Nearly half a year has passed since of Montreal published a brief Facebook post announcing its 13th studio album Aureate Gloom (streaming now on NPR), and now the time has come for it to be released. Accompanying the release on March 3 is an unrelenting tour schedule that even the most seasoned bands would be fearful of tackling.
This same determination is what inspired Aureate Gloom and has driven the band’s sonic developments with each release. A need for change followed front man Kevin Barnes’ late 2013 divorce which resulted in a creative explosion that led to the completion of the record in less than a month.
The sonically chaotic album succeeds in constructing a dense lyrical narrative around a noticeably more uptempo instrumental track. In “Aluminum Crown,” Barnes sings “You can’t let them hear what you’re thinking / or they will throw you back in jail” amidst jangling guitars until the track completely deconstructs itself in the bridge into a gauzy dreamlike trance.

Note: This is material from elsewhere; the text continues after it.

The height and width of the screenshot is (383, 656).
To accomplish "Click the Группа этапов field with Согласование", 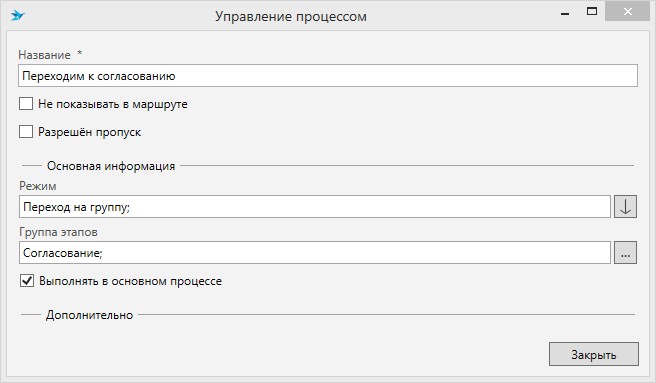I will pos(315,252).
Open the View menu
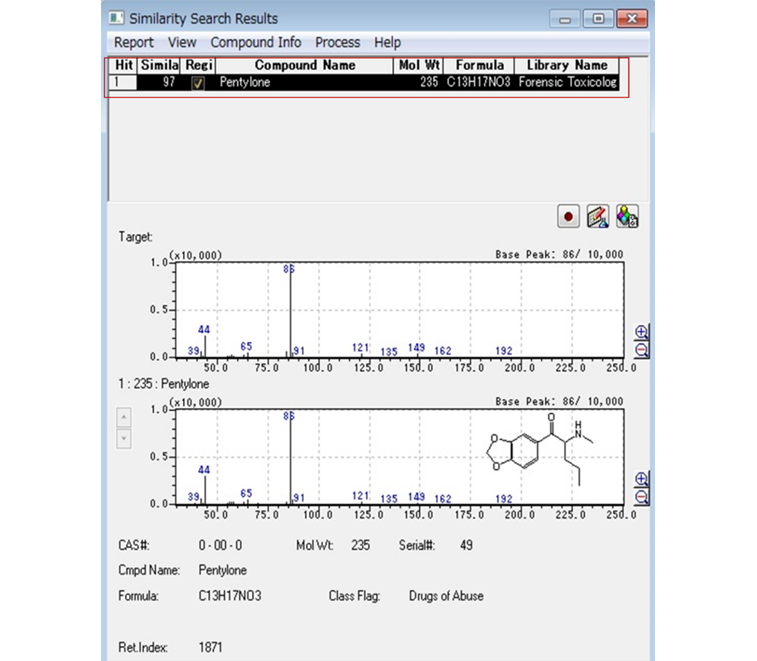757x661 pixels. [182, 42]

“Virgilian Lots” is an emotionally heavy track that catches Barnes reminiscing about his failed marriage, comparing it to the twin volcanoes of Cuauhnahuac and the destruction of a village. The optimistic tone in Barnes’ voice totally contradicts the subject matter, but the instrumental segues between the verses are complexly dissonant to reflect his confusion.
The album’s opener “Bassam Sabry” is the least personal track on the album, but the mostly likely to be heard on the airwaves of the remaining alternative rock radio stations. In fact, it contains the perfect amount of Talking Heads-esque funk and Led Zeppelin lyrical anarchy tied together loosely by the sound of violins.
A single guitar strum leads into the deep-cut “Estocadas” and is the closest the band gets to recreating the psychedelic sounds of its previous albums. There’s a dizzying keyboard arrangement that’s later accompanied by a sweeping orchestral section before everything drops out in an over-minute-long somber outro. The track honestly doesn’t work too well with the flow of the album – the lyrics suggest bitterness (“Such a stupid offering / what’s it meant to symbolize? / Hostile immobility / is it something to prize?”) while it sounds boringly downtrodden and plaintive.
Not every track on the album is memorable, but there are certainly enough memorable tracks on the album to make it safe to claim that Aureate Gloom is quite possibly the best – and most personal – the forward thinking of Montreal has sounded since the release of Skeletal Lamping back in 2008.